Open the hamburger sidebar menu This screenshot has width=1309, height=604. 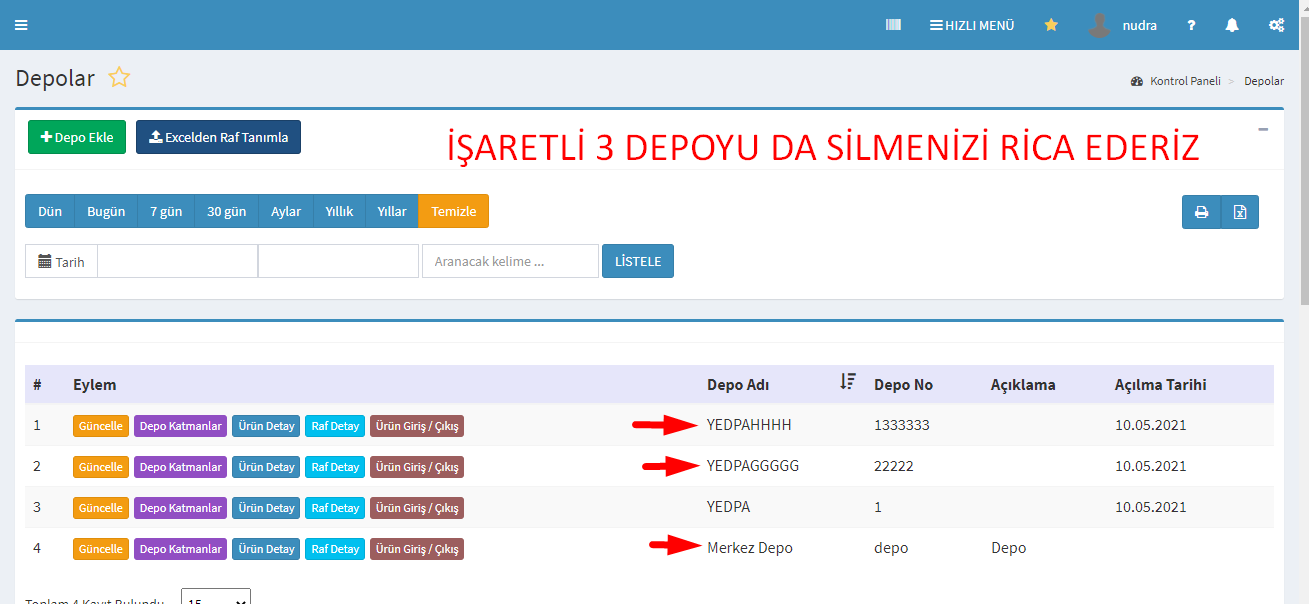[21, 25]
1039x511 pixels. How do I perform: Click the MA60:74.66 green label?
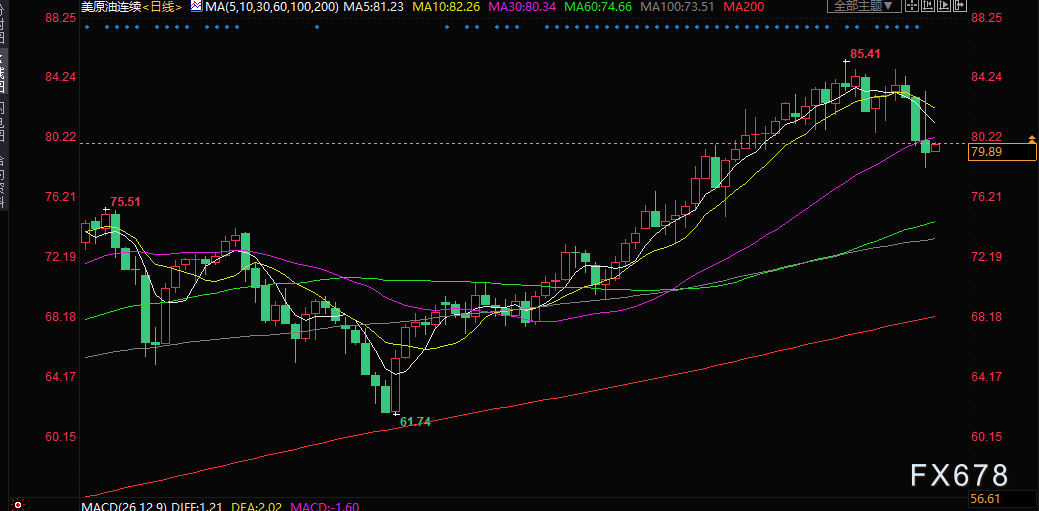tap(597, 7)
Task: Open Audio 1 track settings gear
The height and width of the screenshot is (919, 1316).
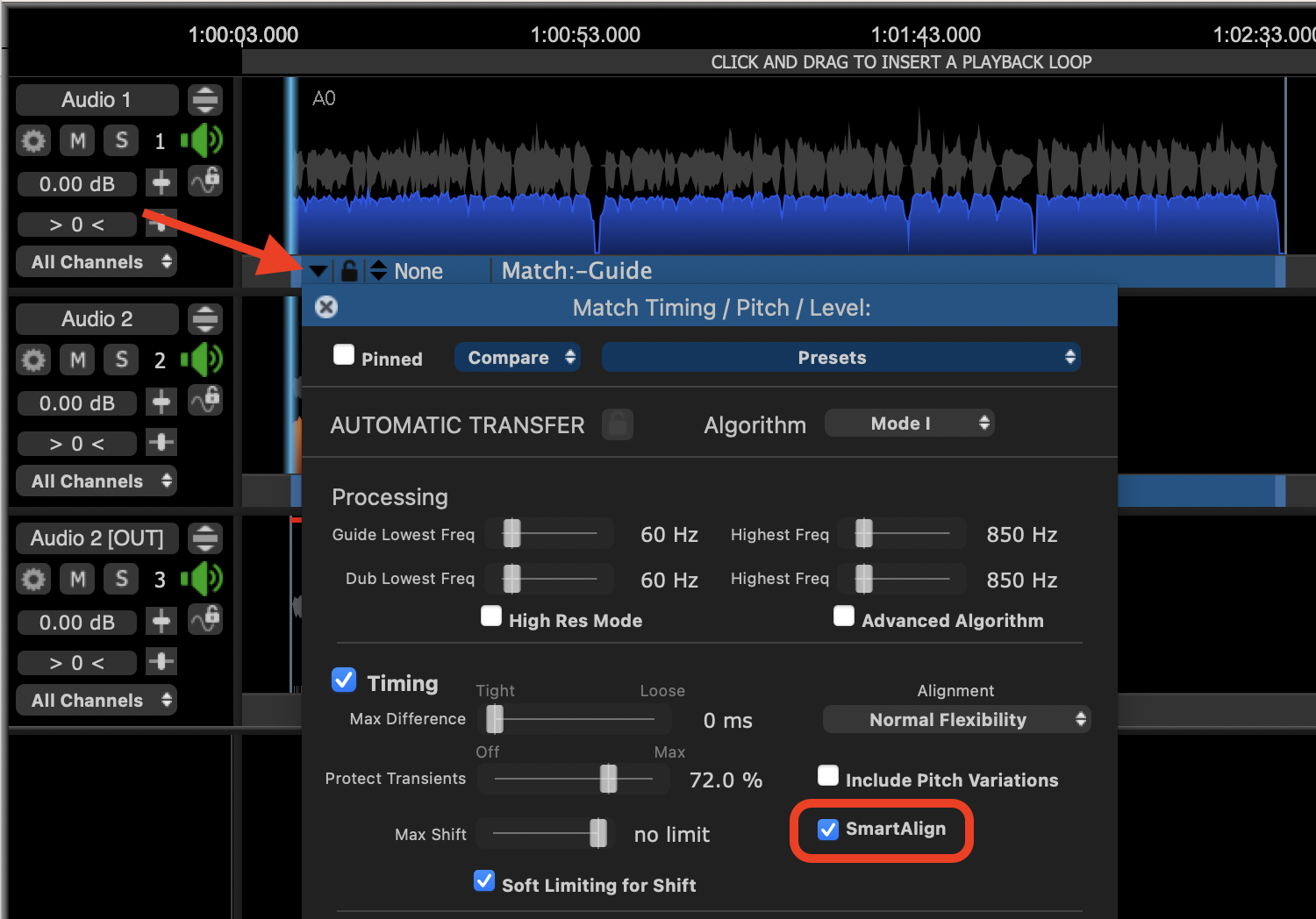Action: tap(33, 140)
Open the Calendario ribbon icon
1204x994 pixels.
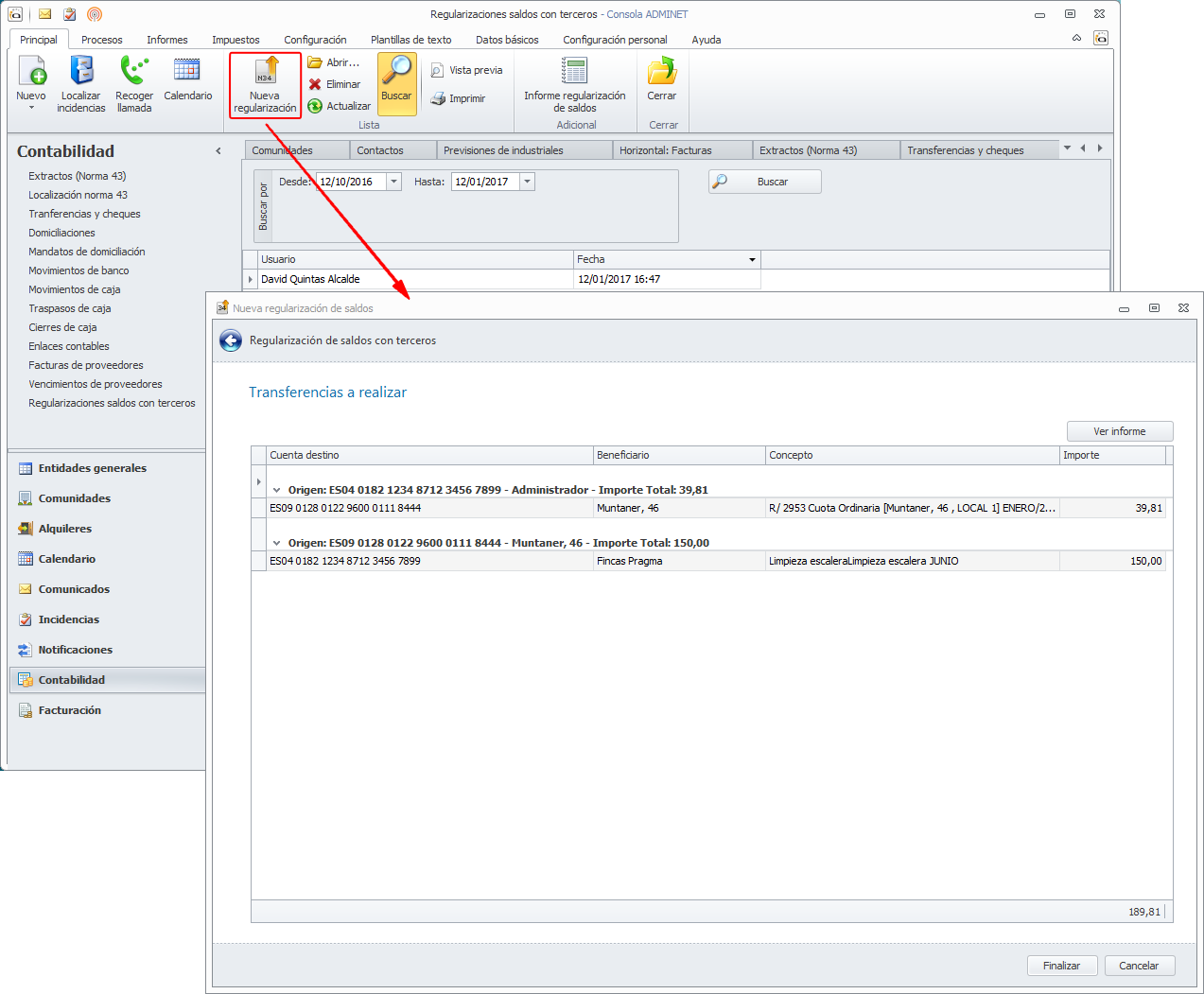point(187,71)
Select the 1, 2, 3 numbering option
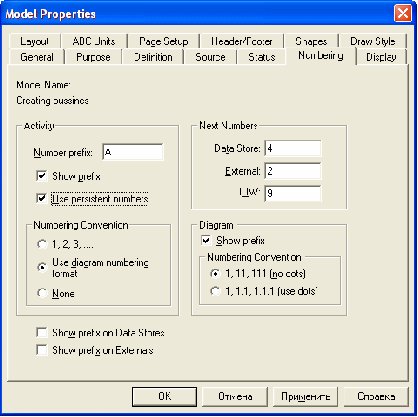This screenshot has height=417, width=418. (x=42, y=244)
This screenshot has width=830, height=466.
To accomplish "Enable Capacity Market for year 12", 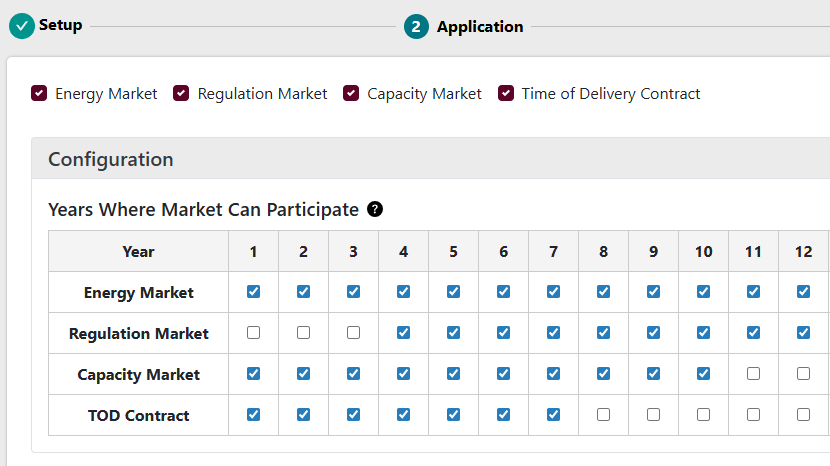I will pyautogui.click(x=803, y=374).
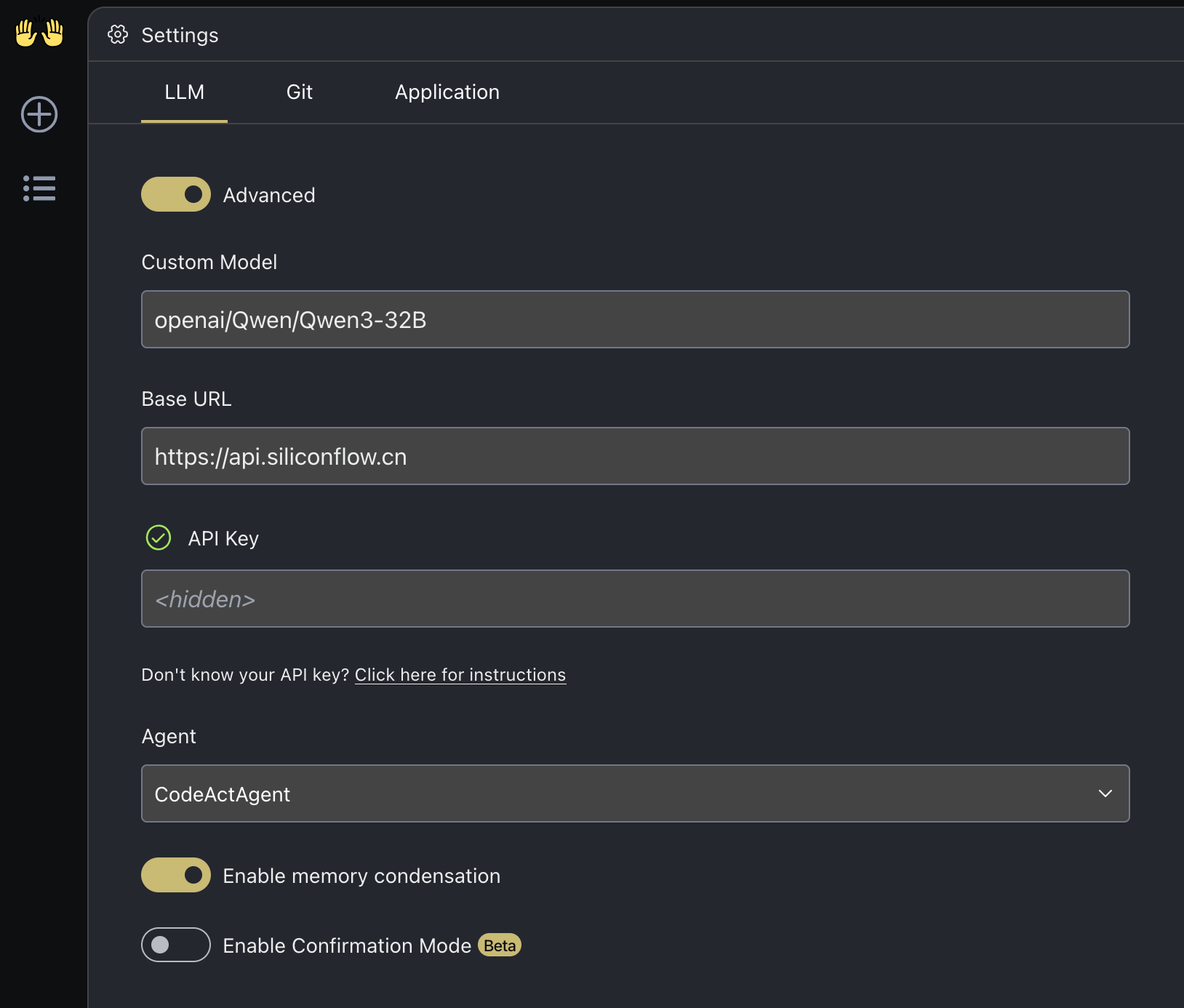
Task: Click the green API Key checkmark icon
Action: [x=159, y=537]
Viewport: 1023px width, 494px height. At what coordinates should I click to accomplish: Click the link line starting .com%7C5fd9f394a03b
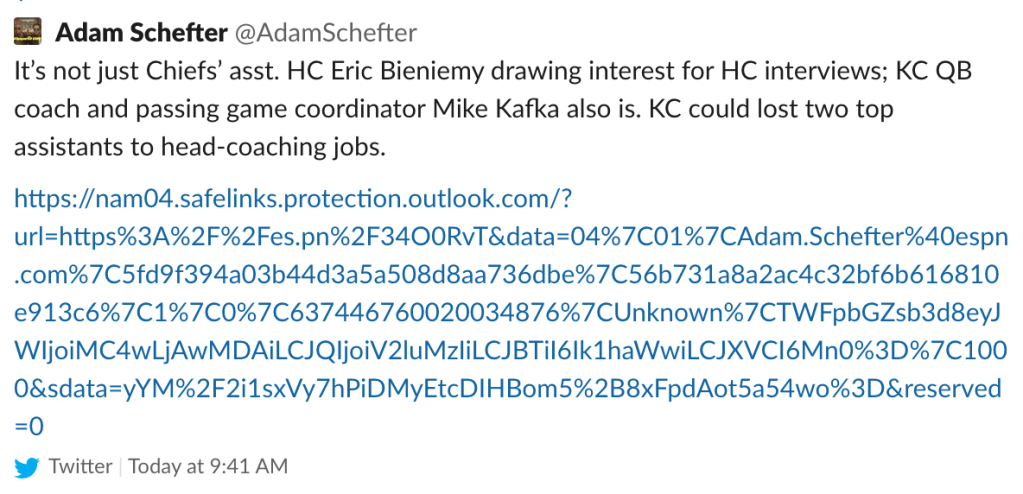coord(506,275)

# # # #

YOUR OBJECTIVE: Restate word for word, and only, the lines from the line that contains "Viewport: 1023px width, 494px" through the end of the data, both included; pictures are not part of the copy.

SOLUTION TO THIS PROBLEM:
Viewport: 1023px width, 494px height. At what coordinates should I click to accomplish: Click the link line starting .com%7C5fd9f394a03b
coord(506,275)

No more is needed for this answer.